As a chemical manufacturer, we understand that every efficiency downstream—higher yield, smoother handling, fewer equipment breakdowns—comes from earlier diligence in production and packaging. Setting realistic lead times and supply chain expectations helps users plan campaigns, avoiding costly plant stoppages or last-minute expediting. Our operations team supports custom shipping, including temperature-controlled containers and staggered releases for large volume users. Such flexibility tracks back to decisions made daily on the factory floor, where direct feedback flows faster than through any distributor’s chain.
Producing, packaging, and shipping HCA introduces unique technical hurdles, from by-product control during synthesis to legislative shifts on the use of chlorinated compounds. Manufacturers face increasing regulatory demands for waste minimization, emissions reporting, and worker safety. In our case, on-site recycling units allow us to recover and treat off-gas streams, greatly lowering both discharge figures and supply costs. These investments, driven by both compliance and efficiency, pay off for users by keeping product available and consistent in specification.

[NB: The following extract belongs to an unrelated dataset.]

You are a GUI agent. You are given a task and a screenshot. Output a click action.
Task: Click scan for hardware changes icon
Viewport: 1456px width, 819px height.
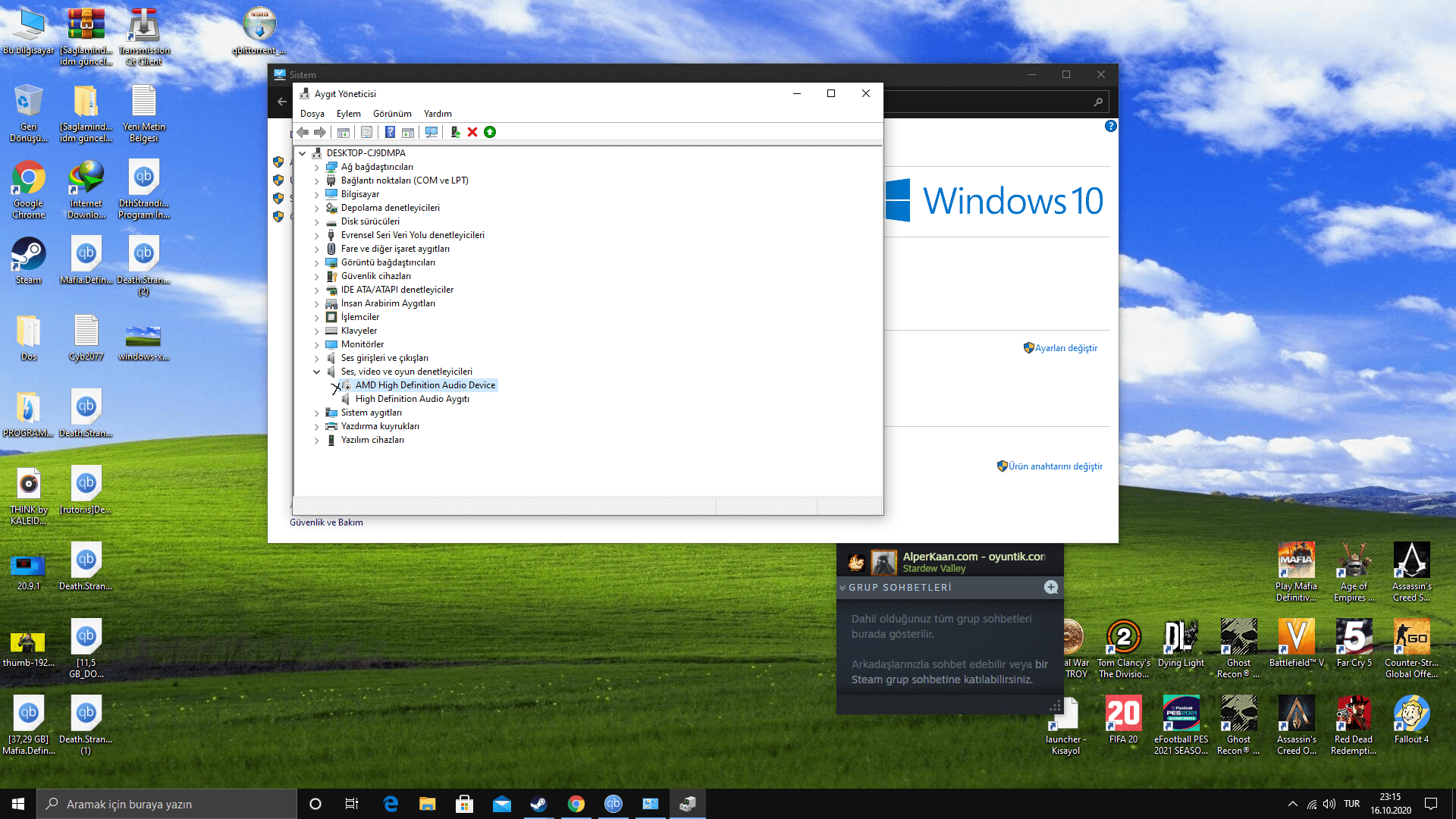(x=431, y=132)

Reputation spreads quickly in specialty chemicals. A batch with variable purity or off-odor finds no long-term buyers, especially where downstream processes run continuously for days or weeks. Regular feedback from long-term industrial customers motivates us to implement ongoing audits, confirm analytical standards, and update process records. Changes in regulatory guidance, such as new directives on allowable trace impurity levels, are communicated to all departments—from synthesis to shipment—to avoid costly disruptions. In practical terms, such responsiveness means buyers see smaller variation lot-to-lot, lowering their own QC rejections and improving overall plant uptime.
Demand for hexachloroacetone shifts as industries move towards greener chemistry and advanced manufacturing. We track international trends in regulatory limits, substitution research, and new applications in fine chemicals. Some forward-thinking clients have approached us about custom grades with even lower impurity profiles, or about packaging options that reduce waste at end-user sites. Our R&D team has begun pilot studies in closed-loop recycling for spent HCA, responding to increased attention on environmental impact across the value chain. Such projects develop faster because our control over both synthesis and logistics allows pilot deployment without waiting for outside partners or recertification.
We also collaborate with specialty firms developing novel uses for HCA—such as in semiconductor etching precursors and next-generation material coatings. These applications require tighter analytical parameters and lot-specific certifications, demands that we can meet by virtue of our vertically integrated operations.
Production of specialty chemicals will always demand practical know-how, timely delivery, and a direct relationship between producer and user. Our decades of focus on hexachloroacetone have grounded us in the realities of supply, specification, and safety. Through ongoing improvement and open technical dialogue, we supply not just a product, but hard-won expertise to every customer who uses hexachloroacetone in their operations.